Where can you find 700 contact lense cases, orphaned Lego pieces and tokens to an arcade that burned down 10 years ago? That's right, your junk drawer! It serves as a halfway-house for stuff too obscure to categorize, yet too sacred to throw away.

So, I created my own "virtual-reality techno Junk Drawer of the future" right here on thismayhurt.com. Not only will I be throwing shit in here whenever the mood strikes me, but so will my very special guest, Rachel "Why Are You Making Me Do This?" Corus. So strap yourselves in, as we're all bound to be on a crash course with "wackiness." Enjoy.

December 2005

stickshifts and safetybelts // catherine threw this into the junk drawer on Tuesday, 12.20.05
I've always wanted to be one of those handy ladies who can do anything: bake a cake, knit a scarf, make their own shelves.

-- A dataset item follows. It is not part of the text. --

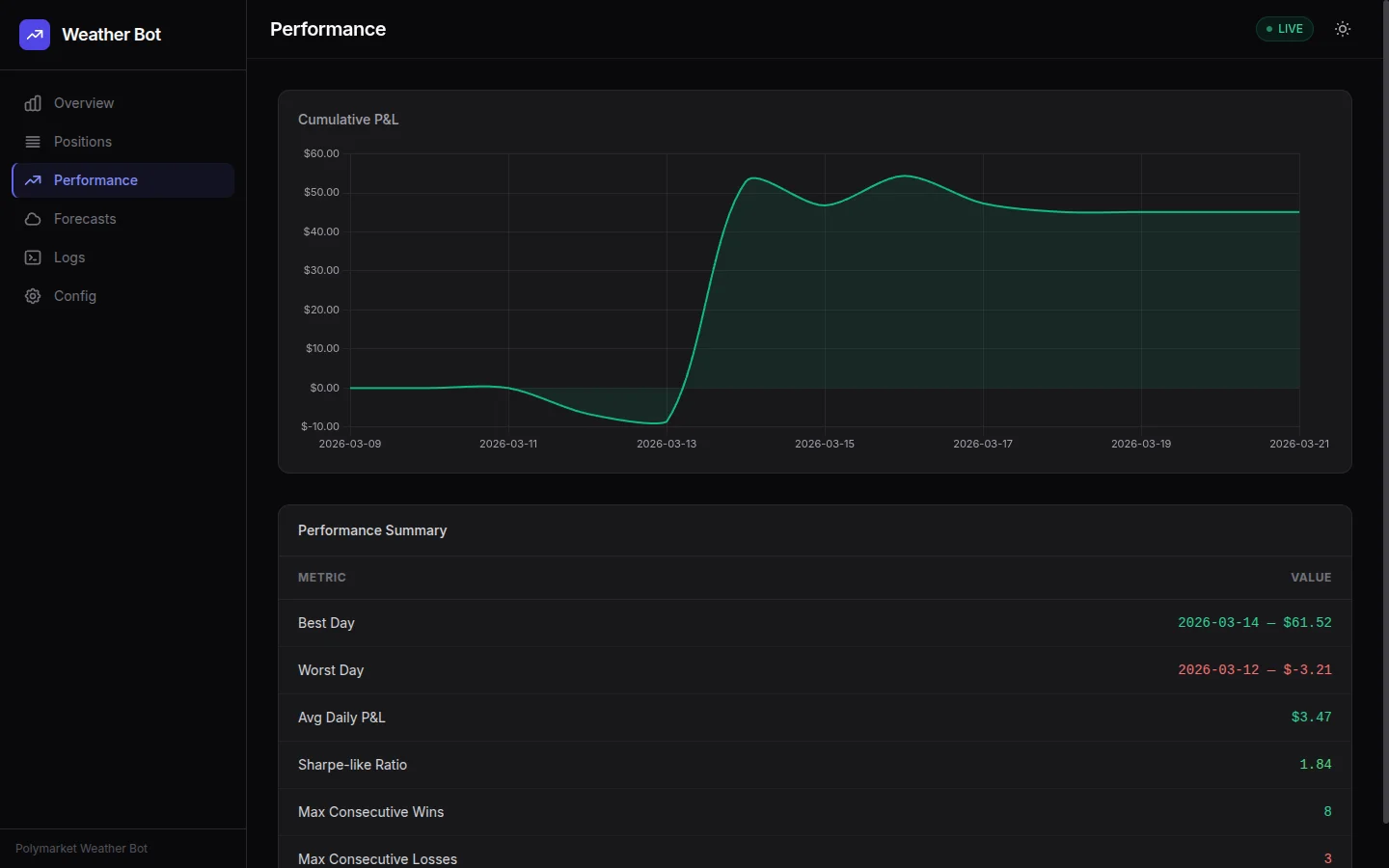
Task: Open Forecasts from the sidebar
Action: coord(85,219)
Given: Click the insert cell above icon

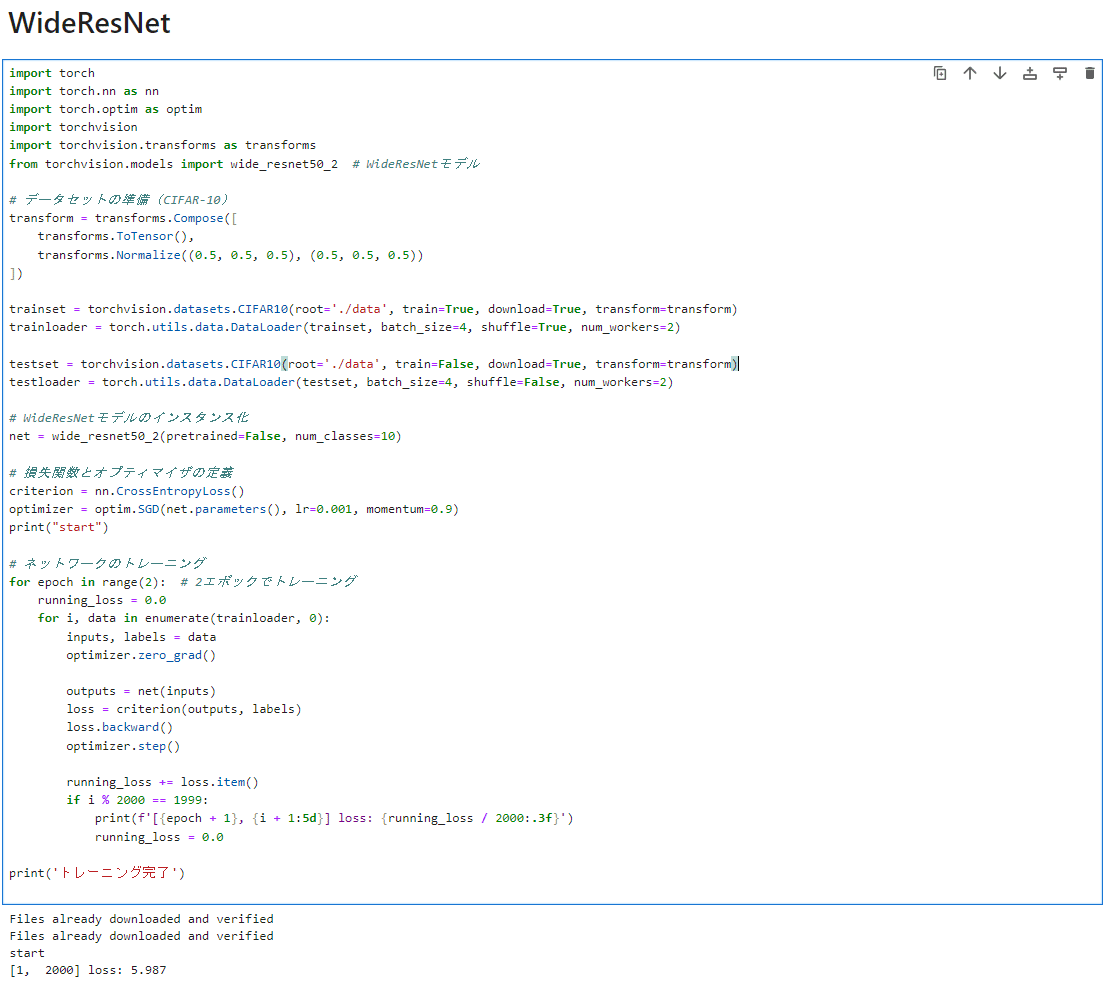Looking at the screenshot, I should 1029,72.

Unfortunately, much like the Hope Diamond, everything I touch turns to crap: my cooking is weird and inedible, my scarves are knobbly and misshapen, and all past attempts at assembling even IKEA bookshelves with my family have nearly ended in cannibalism. I've mostly come to terms with my utter incompetence, but my inability to fix things is a sore spot, and I take my ineptitude with my car particularly hard. I'd love to Rosie-the-Riveter it up in overalls, an adorable grease smear on my cheek, but every time I pop the hood and try to figure things out, my eyes glaze over and I start listening to the music in my head. Probably because if I were paying attention and tried to touch something, my car would promptly flip over and burst into flames.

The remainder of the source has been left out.